ECLI:NL:CRVB:2005:AT0207
Centrale Raad van Beroep
- Hoger beroep
- N.J. van Vulpen-Grootjans
- M.C.M. van Laar
- C.P.M. van de Kerkhof
- Rechtspraak.nl
Beoordeling van verzekeringsplicht in het kader van een licentieovereenkomst en werkzaamheden voor een vennootschap
In deze zaak gaat het om de beoordeling van de verzekeringsplicht van appellant in verband met zijn werkzaamheden voor [besloten vennootschap 1]. Appellant had een licentieovereenkomst gesloten met deze vennootschap, waarbij hij voor een bedrag van f 40.000,-- licentie verleende op drie octrooien. Na de overdracht van de licentieovereenkomst verrichtte appellant werkzaamheden voor de vennootschap tegen een nettoloon van f 1.000,-- per week. Toen de loonbetalingen stopten, vroeg appellant aan de Raad van bestuur van het Uitvoeringsinstituut werknemersverzekeringen (gedaagde) om te beoordelen of hij als verzekeringsplichtig kon worden beschouwd.

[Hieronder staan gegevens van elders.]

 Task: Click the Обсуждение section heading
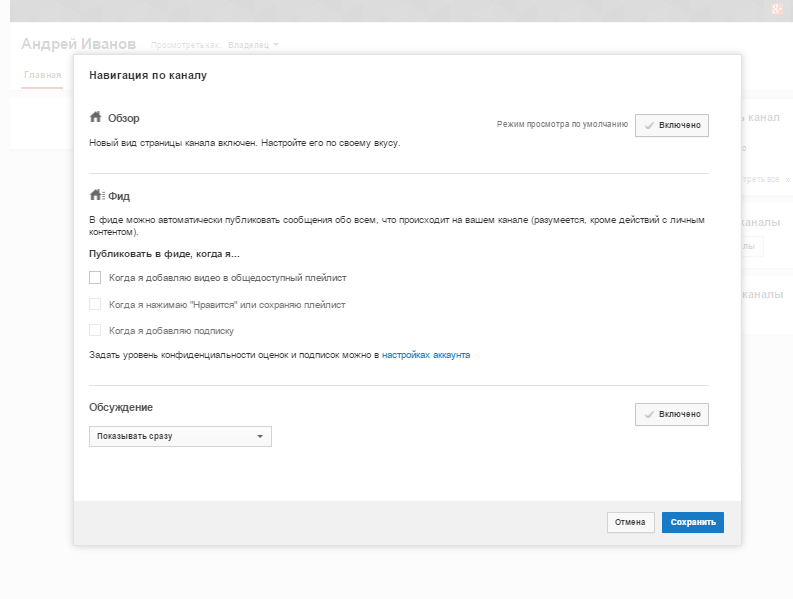coord(121,408)
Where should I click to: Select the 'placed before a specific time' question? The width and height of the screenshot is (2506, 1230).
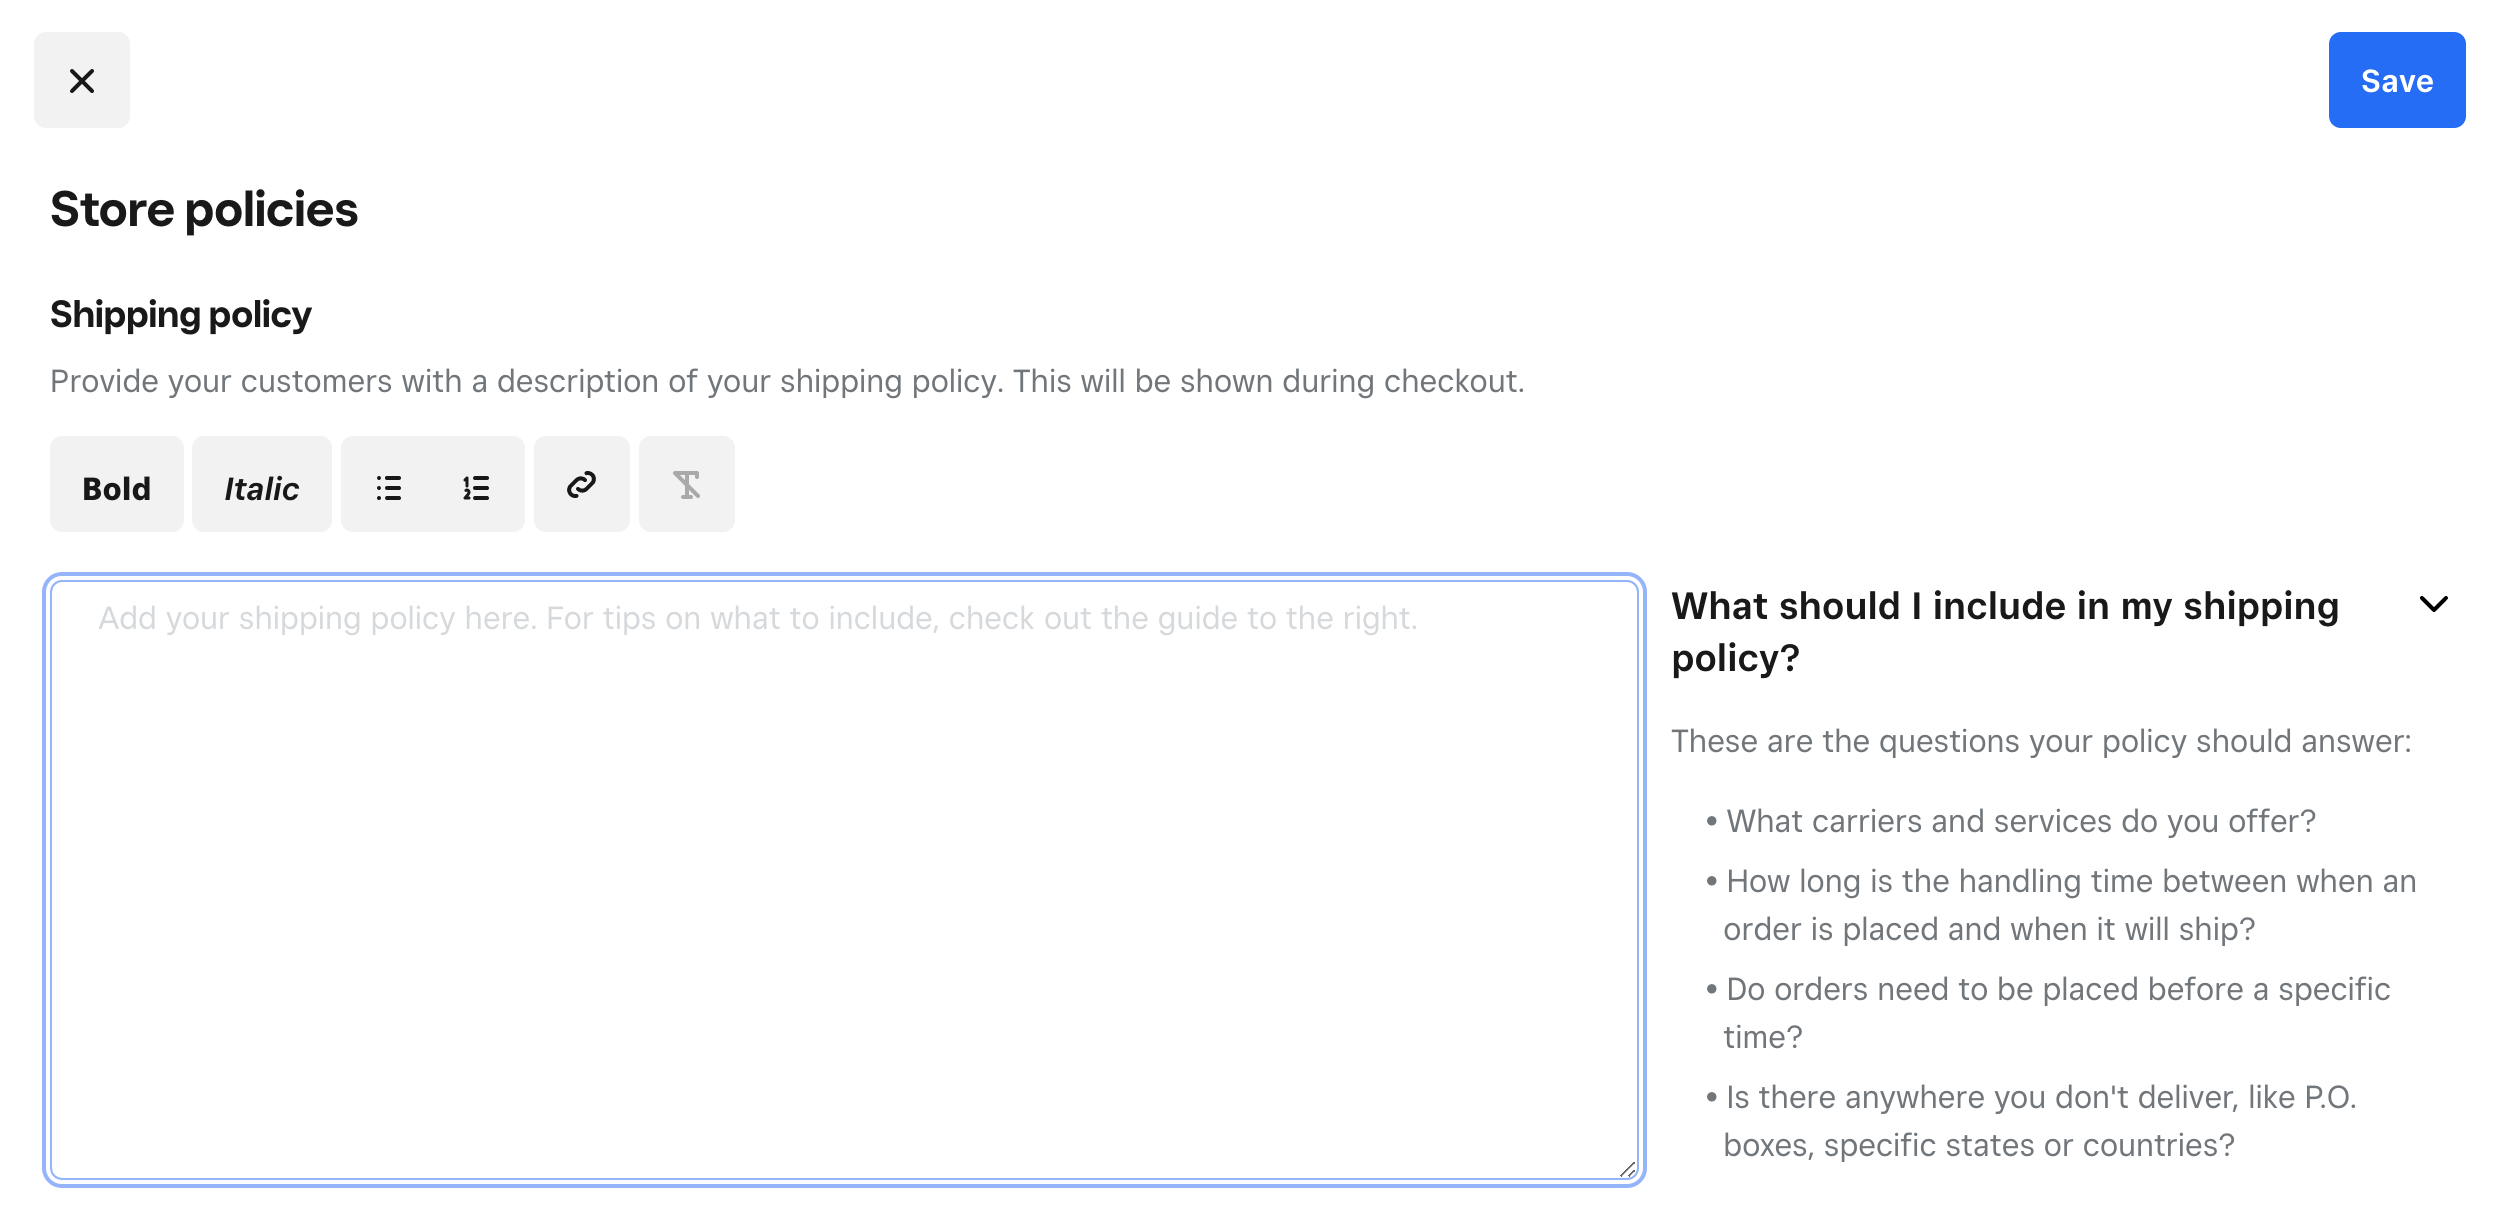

Gedaagde concludeerde dat appellant zijn werkzaamheden niet in het kader van een privaatrechtelijke dienstbetrekking had verricht en dat hij niet verplicht was verzekerd op basis van de sociale werknemersverzekeringswetten. De rechtbank Zutphen bevestigde dit oordeel en oordeelde dat er geen reële gezagsverhouding bestond tussen appellant en [besloten vennootschap 1]. De rechtbank wees op de inhoud van de licentieovereenkomst, die appellant in staat stelde om de in- en verkoopprijs van de onderdelen te bepalen, en op het feit dat appellant financieel belang had bij de vennootschap.
De Centrale Raad van Beroep bevestigde de uitspraak van de rechtbank en oordeelde dat de samenwerking tussen appellant en de vennootschap moest worden gezien als een vorm van gezamenlijk ondernemerschap. De Raad vond geen aanleiding voor een veroordeling in de proceskosten. De uitspraak werd openbaar uitgesproken op 24 februari 2005.